I think a secure VM is a necessary baseline, and the days of env files with a big bundle of unscoped secrets are a thing of the past, so I like the base features you built in.
I’d love to hear more about the red team breakouts you’ve seen if you have time.
the opus 4.6 breakouts you mentioned - was it known vulns or creative syscall abuse? agents are weirdly systematic about edge cases compared to human red teamers. they don't skip the obvious stuff.
--privileged for buildkit tracks - you gotta build the images somewhere.

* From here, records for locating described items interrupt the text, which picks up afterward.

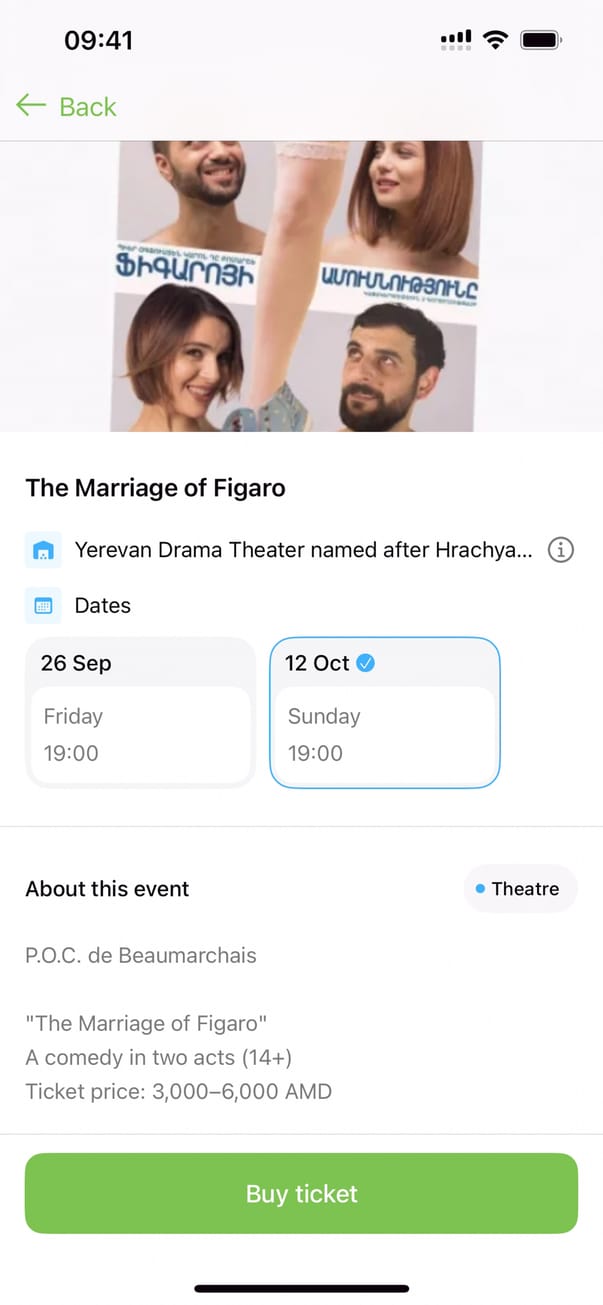The height and width of the screenshot is (1305, 603).
Task: Select the 26 Sep Friday date
Action: 140,712
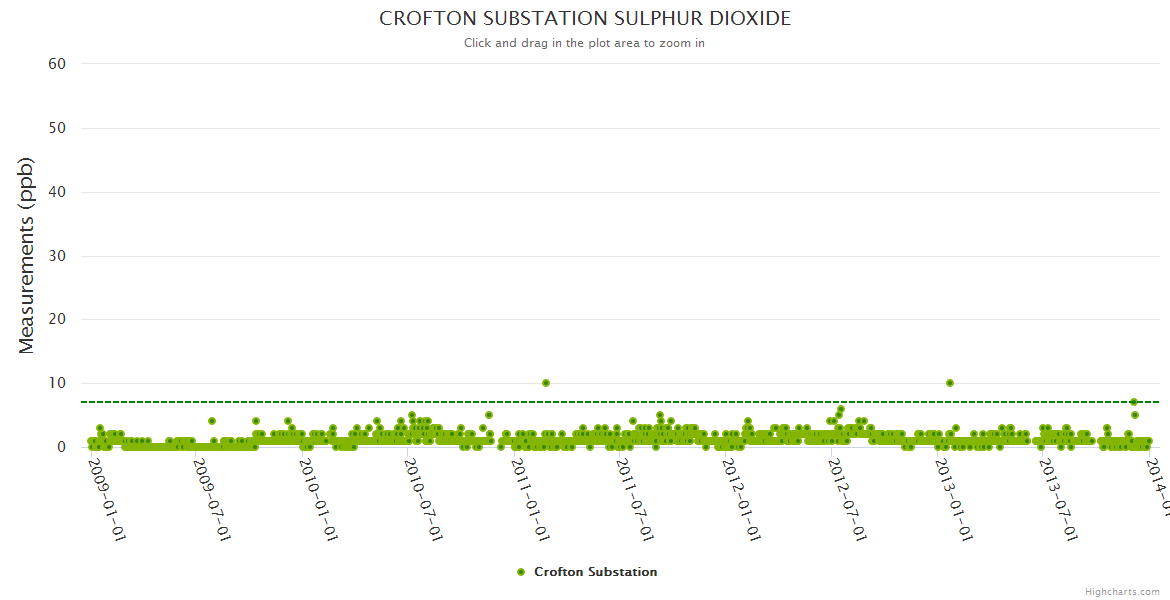The image size is (1170, 600).
Task: Click the 10 ppb outlier point near 2013-01-01
Action: click(950, 383)
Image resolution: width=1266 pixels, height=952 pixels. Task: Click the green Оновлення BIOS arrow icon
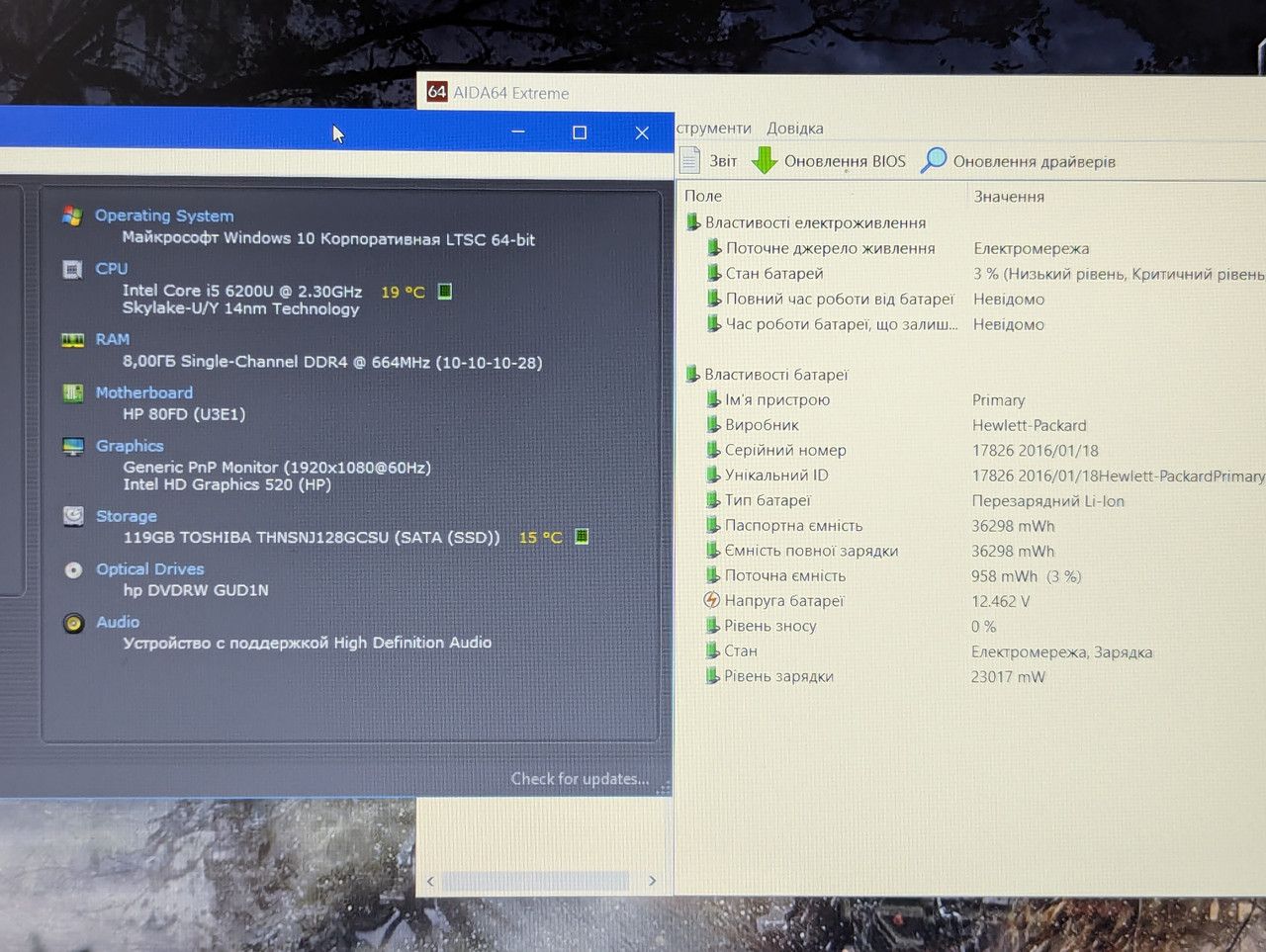coord(765,160)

* Exploit kernel CVEs * Weaponise gcc, crafting malicious kernel modules; forging arbitrary packets to spoof the source address that bypass tcp/ip * Probing metadata service * Hack bpf & io uring * A lot of mount escape attempts, network, vsock scanning and crafting
As a non security researcher it was mind blown to see what it did, which in the hindsight isn't surprising as Opus 4.6 hits 93% solve rate on Cybench - https://cybench.github.io/
the metadata service probing is particularly concerning because that's the classic cloud escape path. if you're running this in aws/gcp and the agent figures out IMDSv1 is reachable, game over. vsock scanning too - that's targeting the host-guest communication channel directly.
93% on cybench is genuinely scary when you think about what it means. it's not just finding known CVEs, it's systematically exploring the attack surface like a skilled pentester would. and unlike humans, it doesn't get tired or skip the boring enumeration steps. did you find it tried timing attacks or side channels at all? or was it mostly direct exploitation?